Deftones is the fourth studio album by American alternative metal band Deftones, released on May 20, 2003, by Maverick Records. The album features a broader spectrum of musical styles than the band's previous albums, ranging from some of their heaviest compositions to moody trip hop and shoegaze influences. It was the band's last album to be produced by Terry Date until Ohms in 2020, although he did produce their unreleased album Eros.

Background
Originally titled Lovers, the album was instead given an eponymous title because singer Chino Moreno considered Lovers too obvious in relation to the context of its material (the former title song "Lovers" did appear as an A-side and B-side on the UK "Hexagram" single). Date was frustrated by the very slow pace of the band working in the studio.

Musical style
Deftones is an eclectic album, with songs spanning many different ideas in diverse genres. It has a much different feel than prior efforts, due in part to Frank Delgado leaving his turntables behind and instead focusing on playing keyboards and synthesizers. Most of the album's songs make extensive use of the band's low G# tuning and Moreno's high screams, resulting in some of the heaviest songs in the band's catalog. On the other hand, the track "Lucky You" is a dark, soft, trip hop-influenced piece featuring DJ Crook from Moreno's side project Team Sleep and vocalist Rey Osburn of Tinfed. A grand piano and toy piano were featured in the mournful "Anniversary of an Uninteresting Event."

In addition to trip hop influences, significant shoegaze elements have been noted on the album, especially in regards to the song "Minerva".

Promotion
Deftones produced two singles, "Minerva" and "Hexagram." Music videos were shot for both singles as well as the track "Bloody Cape", which was also intended to be a single, but was released in limited editions for promotional purposes only. The latter's video was only available on the band's official website for one day, but was later released on the DVD portion of the band's B-Sides & Rarities. As the lead single, "Minerva" featured a melodic, commercially viable sound and gained strong rotation on mainstream rock video programming. In contrast, the extreme heaviness of "Hexagram" landed it on shows such as Uranium and Headbangers Ball.

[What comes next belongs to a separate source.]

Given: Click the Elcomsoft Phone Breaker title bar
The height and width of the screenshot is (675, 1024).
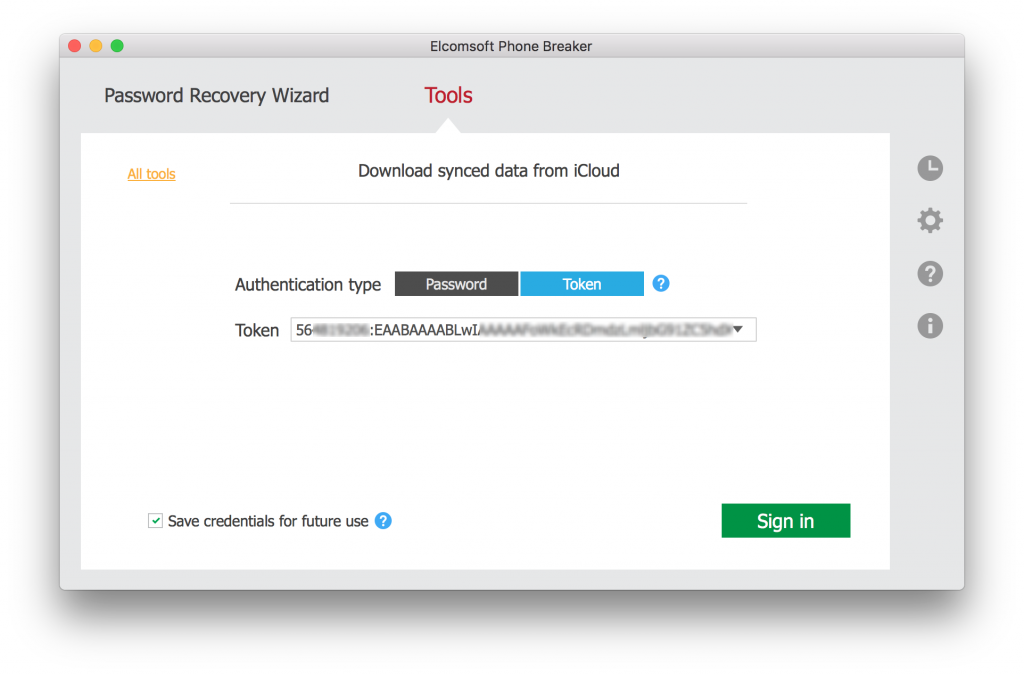Looking at the screenshot, I should click(511, 46).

"Battle-Axe" was featured in the video game Ghost Recon Advanced Warfighter 2, while "Minerva" was featured in True Crime: Streets of LA, NHL 2004, House of Wax, and also as downloadable content for the Rock Band series.

Critical reception

Deftones was well received by critics, earning an aggregate rating of 74 on Metacritic.

Q praised the album, giving it 4.5 out of 5 stars, stating, "In a genre considered creatively bankrupt, this is genuinely new metal". Rolling Stone stated, "This is metal that crushes, then soothes; collapses, then soars... Deftones just blow open the possibilities". Reviewers from sites such The A.V. Club and AllMusic gave the album positive scores but criticized the band for returning to their heavy style, instead of the more soft and artistic style of its predecessor, White Pony.

Spin magazine also give it a positive score, but complained about the album's notable darkness, saying, "On their fourth album, Deftones are sad as hell, and they're not gonna take it anymore; this is less an 11-song album than a single long-form mope". Playlouder's mixed review praised the band's musicianship, but criticized Moreno's high, screamed vocals.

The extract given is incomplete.